* [BRANO SCELTO]:
···
Era da trent’anni, ossia dal 1990, che non avevamo un inverno così mite, con temperature di 7-8 gradi sopra la media. Fioriscono già nei giardini o nel cemento gli alberi di pesco, con i loro soffici fiorellini rosa, il cielo è azzurro, senza nuvole, l’aria piacevolmente tiepida, al Sud (in Sicilia si toccano i 25 gradi) già qualcuno azzarda il tuffo in mare e persino all’estremo Nord della penisola, addirittura a Bergamo, si registrano 18 gradi.

Gongolano i gretini, i quali ritengono di potere sventolare questo dato e codeste evidenze in faccia a quanti si mostrano scettici davanti alle teorie ambientaliste tanto di moda oggigiorno. In base ad esse il criminale uomo, che ha abusato senza ritegno del pianeta, sarebbe spacciato: entro 10 anni si estinguerà in quanto la Terra diventerà una sorta di deserto in cui si schiatterà di caldo. Lo dice l’attivista svedese Greta Thunberg. E guai a voi a contraddirla, poiché l’ecologismo oggi non è una semplice mania, bensì una vera e propria religione. Bisogna riporre fede nella catastrofe planetaria. Del resto le grandi religioni, cattolicesimo incluso, sono in crisi e gli esseri umani rivolgono il proprio bisogno di credere in qualcosa di trascendente orientandosi verso nuovi pseudo-credi, da cui scaturiscono regole comportamentali, alimentari ed etiche rigorose ed assolute. Chi non le osserva è un nemico, un idiota, o almeno un soggetto da convertire. Insomma, se fa caldo a febbraio è a causa del surriscaldamento globale. Se fa freddo a giugno, idem. Non vi è scampo.

Eppure la scienza e la storia ci raccontano che il clima varia a prescindere dai fattori umani. Non che questi ultimi non stiano influenzando l’ecosistema, pure abbastanza negativamente, tuttavia non in modo così determinante come proclamano i fanatici gretini, dal momento che è provato che nei secoli caldo e freddo intensi si sono succeduti. Ad esempio, il lasso di tempo che va dal IX al XIV secolo (quindi circa 500 anni) fu caratterizzato nella regione del nord Atlantico da un inusuale clima relativamente torrido e perciò questa fase storia è conosciuta con il nome di “Periodo caldo medievale” (PCM). Poi, dal 1300, avvenne un graduale avanzamento dei ghiacci precedentemente ritiratisi o addirittura scomparsi.
···
* [ELENCO]:
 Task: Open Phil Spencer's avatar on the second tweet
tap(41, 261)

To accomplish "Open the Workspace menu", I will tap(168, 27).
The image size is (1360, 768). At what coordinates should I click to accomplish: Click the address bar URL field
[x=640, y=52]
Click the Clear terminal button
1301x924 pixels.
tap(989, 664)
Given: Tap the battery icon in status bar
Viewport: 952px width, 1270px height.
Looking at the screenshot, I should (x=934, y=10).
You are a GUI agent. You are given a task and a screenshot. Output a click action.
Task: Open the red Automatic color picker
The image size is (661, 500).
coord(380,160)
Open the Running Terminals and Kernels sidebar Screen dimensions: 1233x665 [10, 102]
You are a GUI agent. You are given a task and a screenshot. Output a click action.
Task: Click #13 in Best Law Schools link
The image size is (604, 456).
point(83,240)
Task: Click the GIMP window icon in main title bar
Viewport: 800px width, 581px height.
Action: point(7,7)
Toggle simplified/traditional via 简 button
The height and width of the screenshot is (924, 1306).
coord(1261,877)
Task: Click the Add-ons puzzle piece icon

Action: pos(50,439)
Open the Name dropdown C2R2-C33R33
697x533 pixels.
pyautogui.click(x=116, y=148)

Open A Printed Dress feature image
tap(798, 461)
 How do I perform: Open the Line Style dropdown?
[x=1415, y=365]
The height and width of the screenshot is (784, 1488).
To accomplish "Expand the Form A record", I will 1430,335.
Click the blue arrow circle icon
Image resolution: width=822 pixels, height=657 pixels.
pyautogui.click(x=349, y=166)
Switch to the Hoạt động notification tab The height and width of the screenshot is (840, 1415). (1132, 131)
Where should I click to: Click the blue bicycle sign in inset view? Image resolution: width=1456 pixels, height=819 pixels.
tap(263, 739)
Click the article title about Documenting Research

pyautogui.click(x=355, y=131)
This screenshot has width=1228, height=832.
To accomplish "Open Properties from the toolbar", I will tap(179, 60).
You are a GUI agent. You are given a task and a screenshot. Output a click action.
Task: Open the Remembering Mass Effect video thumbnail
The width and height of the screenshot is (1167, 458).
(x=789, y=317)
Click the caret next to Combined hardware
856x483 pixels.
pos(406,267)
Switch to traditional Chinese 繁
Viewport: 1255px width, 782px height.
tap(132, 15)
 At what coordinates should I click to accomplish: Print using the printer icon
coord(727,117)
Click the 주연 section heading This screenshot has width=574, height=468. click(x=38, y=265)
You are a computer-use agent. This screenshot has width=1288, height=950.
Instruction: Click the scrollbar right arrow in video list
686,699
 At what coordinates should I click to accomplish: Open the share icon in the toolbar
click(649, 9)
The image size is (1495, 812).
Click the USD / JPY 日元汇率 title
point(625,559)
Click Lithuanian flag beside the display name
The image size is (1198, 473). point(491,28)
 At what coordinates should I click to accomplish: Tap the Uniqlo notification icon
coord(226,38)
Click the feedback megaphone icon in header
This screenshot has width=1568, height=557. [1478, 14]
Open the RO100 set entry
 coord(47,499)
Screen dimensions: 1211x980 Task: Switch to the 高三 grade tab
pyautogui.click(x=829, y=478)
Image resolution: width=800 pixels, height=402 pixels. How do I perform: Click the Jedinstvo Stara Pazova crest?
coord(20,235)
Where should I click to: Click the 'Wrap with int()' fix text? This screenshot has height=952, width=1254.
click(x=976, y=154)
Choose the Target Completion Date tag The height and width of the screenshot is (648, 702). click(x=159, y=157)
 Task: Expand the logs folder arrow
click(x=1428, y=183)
···
* [COSA FARE]:
1) Stampa la parte del brano sul clima che comincia con "Eppure la scienza" e va avanti fino a "o addirittura scomparsi.".
2) Riassumi in due frasi il brano sul clima.
3) Prosegui il brano sul clima dal punto in cui si ferma.
L'elenco non ha niente a che vedere con il brano sul clima.

* [RISPOSTE AI COMPITI]:
1)
Eppure la scienza e la storia ci raccontano che il clima varia a prescindere dai fattori umani. Non che questi ultimi non stiano influenzando l’ecosistema, pure abbastanza negativamente, tuttavia non in modo così determinante come proclamano i fanatici gretini, dal momento che è provato che nei secoli caldo e freddo intensi si sono succeduti. Ad esempio, il lasso di tempo che va dal IX al XIV secolo (quindi circa 500 anni) fu caratterizzato nella regione del nord Atlantico da un inusuale clima relativamente torrido e perciò questa fase storia è conosciuta con il nome di “Periodo caldo medievale” (PCM). Poi, dal 1300, avvenne un graduale avanzamento dei ghiacci precedentemente ritiratisi o addirittura scomparsi.

2) Dal 1990 non si vedeva un inverno così mite, con temperature di 7-8 gradi sopra la media, e i «gretini» usano questo dato contro chi dubita delle teorie ambientaliste, trattando l'ecologismo come una religione. Secondo il testo, però, scienza e storia mostrano che il clima cambia anche a prescindere dall'uomo, come nel Periodo caldo medievale tra il IX e il XIV secolo, a cui seguì dal 1300 un graduale ritorno dei ghiacci.

3)
Tale ciclo, che va dalla metà del XIV alla metà del XIX secolo, è noto come “piccola era glaciale” e vide un violento abbassamento della temperatura media terrestre, accompagnato da carestie e malattie. Gli inverni furono terribilmente rigidi, tanto che intorno al 1650 il ghiaccio delle Alpi svizzere avanzò a tal punto da inglobare interi villaggi di pastori. In particolare l’inverno del 1709 è considerato da numerosi esperti il più gelido degli ultimi 500 anni. Allora non si moriva di freddo soltanto in Europa, ma anche in America. La glaciazione, purtroppo, era destinata a proseguire per altri 200 anni, ovvero fino al 1850, anno in cui le temperature tornarono a lievitare provocando, nuovamente, la riduzione dei ghiacci. Stadio che stiamo tuttora attraversando. Insomma, è da circa 150 anni che ci stiamo riscaldando e, di conseguenza, i ghiacciai arretrano.

L’azione dell’uomo sull’ambiente, di sicuro, accentua il fenomeno eppure non ne è la causa, in quanto è acclarato che da sempre gelo e calore, raffreddamento e riscaldamento, si alternano. Alcuni scienziati ritengono che a determinare la piccola era glaciale possa essere stata la diminuzione dell’attività solare, però resistono numerose domande sul perché il clima muti in maniera talvolta brusca nel corso dei secoli. Pure gli antichi romani dovettero misurarsi con terribili ondate di calore. Secondo uno studio apparso su Environmental Reaserach Letters Journal, le loro estati non furono meno bollenti delle nostre. Tuttavia a noi va meglio: almeno abbiamo il condizionatore. E pure il frigorifero.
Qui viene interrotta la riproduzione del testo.